I have a relatively large struct which includes 12 enum fields. Sometimes I pass thousands of these in an array to a Burst function.
The enums only have a small number of values, so I figured instead of using int as the underlying type, I could use an sbyte to reduce the overall size and fit more of them into the cache. When I made this change, my stress test lost FPS, dropping from ~250 FPS down to ~220. What could be causing the performance drop here? Are non-int enums marshalled back to int again or something?
I think CPU’s lack instructions to process data smaller than 32 bits. In my experience, assembly code that uses data smaller than 32 bits tends to copy it to a 32 bit space before doing things with it. So that could explain the performance hit.
EDIT
Have you tried combining some of these enums into a single enum with bit flags? Maybe that could be faster with the magic that Burst does?
This depends on the struct layout and access patterns. Could be related to data alignment. Data aligned to 8-byte boundaries can be faster to access.

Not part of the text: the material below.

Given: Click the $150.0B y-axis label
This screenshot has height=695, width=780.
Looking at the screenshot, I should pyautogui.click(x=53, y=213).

It could be a revealing exercise to compare the Burst output for the two enum types. (It’s convenient to diff the two outputs using Rider/vscode/[your favorite diff tool]).
So it’s definitely just a data packing issue and not something Burst is doing? I still find it really surprising, the smaller struct is probably half the size overall so it should be able to process twice the number of items per cache line loaded, even if there is some wasted padding. I might have to run some experiments just to confirm this.
Hard to say, but what Burst does is influenced by the data layout. I recommend comparing the output in the Burst inspector.
How are you accessing the data? Are you reading all of the values in the struct, skipping some, or accessing them randomly? Have you considered trying a SoA layout?
It does seem like it should be faster because of cpu cache optimization, especially if everything else is equal. Maybe it’s stopping Burst from vectorizing some array access?
I think you could get a good idea of what’s happening here if you looked at the asm in the Burst inspector. If there aren’t many differences between both cases, I think it could be the way CPUs handle 8 bit data. There’s a lot of info out there about modern cpus being slower at doing operations with data smaller than 32 bits. We’re talking about a .5ms difference here, so a small amount of extra cpu clocks per call could be enough if your stress test is big enough.
You need to work with the power of 2. Your struct is essentially 12 bytes. You can add an int on the end for padding, you can also explicitly declare the size of the struct too, with field offsets. Change the size to 16 bytes, and see if that makes a differences, assuming you are passing a NativeArray. If you do UnsafeUtility.SizeOf() and it is 12 rather than 16, theres part of the issue.